### Records supplied

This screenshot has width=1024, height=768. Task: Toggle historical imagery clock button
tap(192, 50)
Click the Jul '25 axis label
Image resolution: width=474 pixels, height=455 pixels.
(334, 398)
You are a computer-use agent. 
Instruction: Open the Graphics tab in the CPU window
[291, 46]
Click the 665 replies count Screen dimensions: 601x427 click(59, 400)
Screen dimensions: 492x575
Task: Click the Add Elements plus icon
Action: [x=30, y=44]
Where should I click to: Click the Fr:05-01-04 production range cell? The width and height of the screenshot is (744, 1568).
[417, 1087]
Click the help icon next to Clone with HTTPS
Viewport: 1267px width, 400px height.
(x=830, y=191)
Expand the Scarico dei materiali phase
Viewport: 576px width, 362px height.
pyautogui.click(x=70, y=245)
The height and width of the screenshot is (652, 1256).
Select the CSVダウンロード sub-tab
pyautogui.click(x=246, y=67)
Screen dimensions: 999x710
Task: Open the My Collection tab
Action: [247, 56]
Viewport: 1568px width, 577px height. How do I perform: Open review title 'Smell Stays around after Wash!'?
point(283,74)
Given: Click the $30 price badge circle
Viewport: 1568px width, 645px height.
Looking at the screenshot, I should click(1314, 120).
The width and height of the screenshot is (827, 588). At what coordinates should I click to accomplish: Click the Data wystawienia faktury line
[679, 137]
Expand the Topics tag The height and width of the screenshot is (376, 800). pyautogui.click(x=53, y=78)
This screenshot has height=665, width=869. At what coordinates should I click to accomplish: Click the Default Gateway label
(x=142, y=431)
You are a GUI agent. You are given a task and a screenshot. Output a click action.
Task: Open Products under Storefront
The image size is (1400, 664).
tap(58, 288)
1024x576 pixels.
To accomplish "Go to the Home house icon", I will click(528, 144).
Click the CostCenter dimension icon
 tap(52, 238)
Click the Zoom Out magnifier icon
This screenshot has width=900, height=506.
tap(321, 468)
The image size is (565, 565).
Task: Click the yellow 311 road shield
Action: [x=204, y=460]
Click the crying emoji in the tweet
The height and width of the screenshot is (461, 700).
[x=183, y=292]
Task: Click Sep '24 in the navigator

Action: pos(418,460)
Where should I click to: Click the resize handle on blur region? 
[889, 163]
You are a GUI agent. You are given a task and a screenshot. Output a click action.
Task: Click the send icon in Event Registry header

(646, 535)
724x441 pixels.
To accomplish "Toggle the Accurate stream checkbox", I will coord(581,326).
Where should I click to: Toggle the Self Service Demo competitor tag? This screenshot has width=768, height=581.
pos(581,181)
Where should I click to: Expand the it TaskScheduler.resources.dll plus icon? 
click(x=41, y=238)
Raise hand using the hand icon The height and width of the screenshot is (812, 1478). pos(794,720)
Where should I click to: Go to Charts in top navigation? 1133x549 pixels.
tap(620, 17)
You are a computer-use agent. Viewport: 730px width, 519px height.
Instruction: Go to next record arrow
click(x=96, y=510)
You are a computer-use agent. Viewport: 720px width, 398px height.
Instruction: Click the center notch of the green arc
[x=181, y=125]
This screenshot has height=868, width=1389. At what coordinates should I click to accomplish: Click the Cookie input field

### What needs to be done
Every line that contains the string "will" should be copied from the entries.

### Response to the exercise
To accomplish "Go to the Home house icon", I will click(528, 144).
To accomplish "Toggle the Accurate stream checkbox", I will coord(581,326).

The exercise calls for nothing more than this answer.